● **What the exercise asks**
For the word "next", state the number of lines in the data that contain it, and nothing else.

● **Source records**
========
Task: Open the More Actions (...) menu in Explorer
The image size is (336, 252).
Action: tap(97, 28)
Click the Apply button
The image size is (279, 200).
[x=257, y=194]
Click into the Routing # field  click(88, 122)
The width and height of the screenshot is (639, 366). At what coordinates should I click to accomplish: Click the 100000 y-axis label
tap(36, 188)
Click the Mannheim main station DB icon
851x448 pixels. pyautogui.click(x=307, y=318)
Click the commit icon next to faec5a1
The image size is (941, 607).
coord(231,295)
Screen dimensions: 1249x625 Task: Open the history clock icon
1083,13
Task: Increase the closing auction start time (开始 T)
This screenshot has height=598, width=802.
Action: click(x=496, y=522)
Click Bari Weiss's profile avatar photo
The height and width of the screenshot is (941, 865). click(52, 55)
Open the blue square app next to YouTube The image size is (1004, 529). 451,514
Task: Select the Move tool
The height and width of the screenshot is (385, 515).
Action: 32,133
========
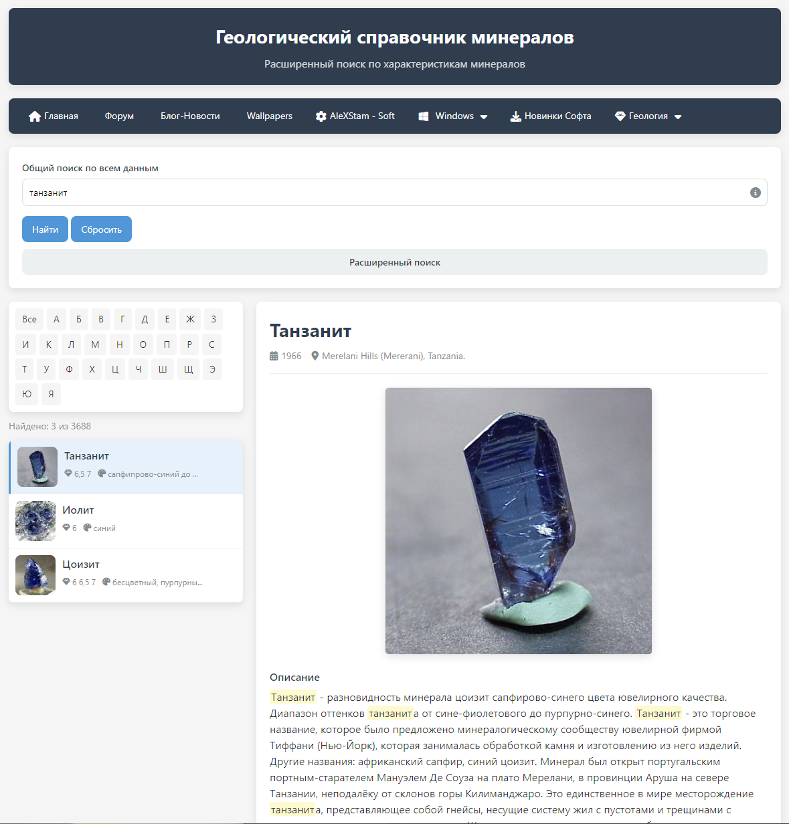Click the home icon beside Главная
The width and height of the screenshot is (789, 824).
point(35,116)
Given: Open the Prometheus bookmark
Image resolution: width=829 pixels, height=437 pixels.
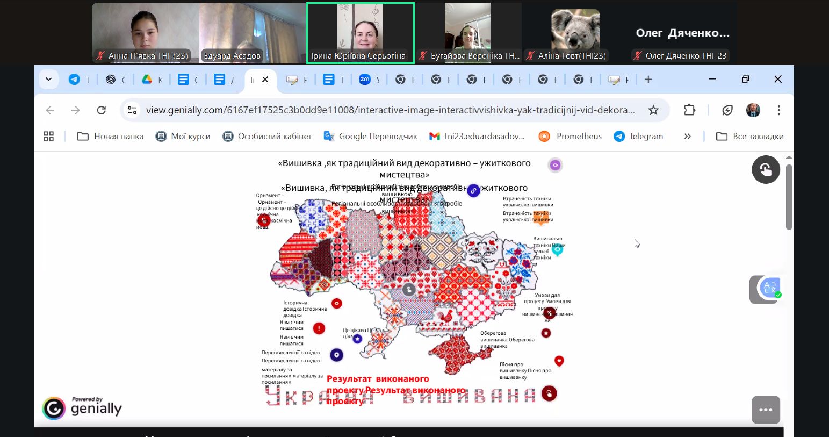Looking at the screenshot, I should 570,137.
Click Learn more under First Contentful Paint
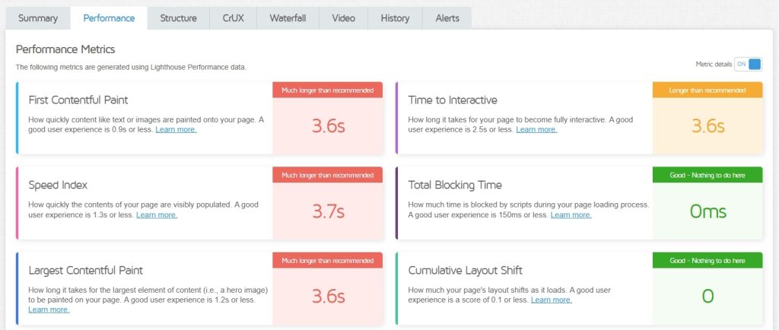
========
● **Written reply**
2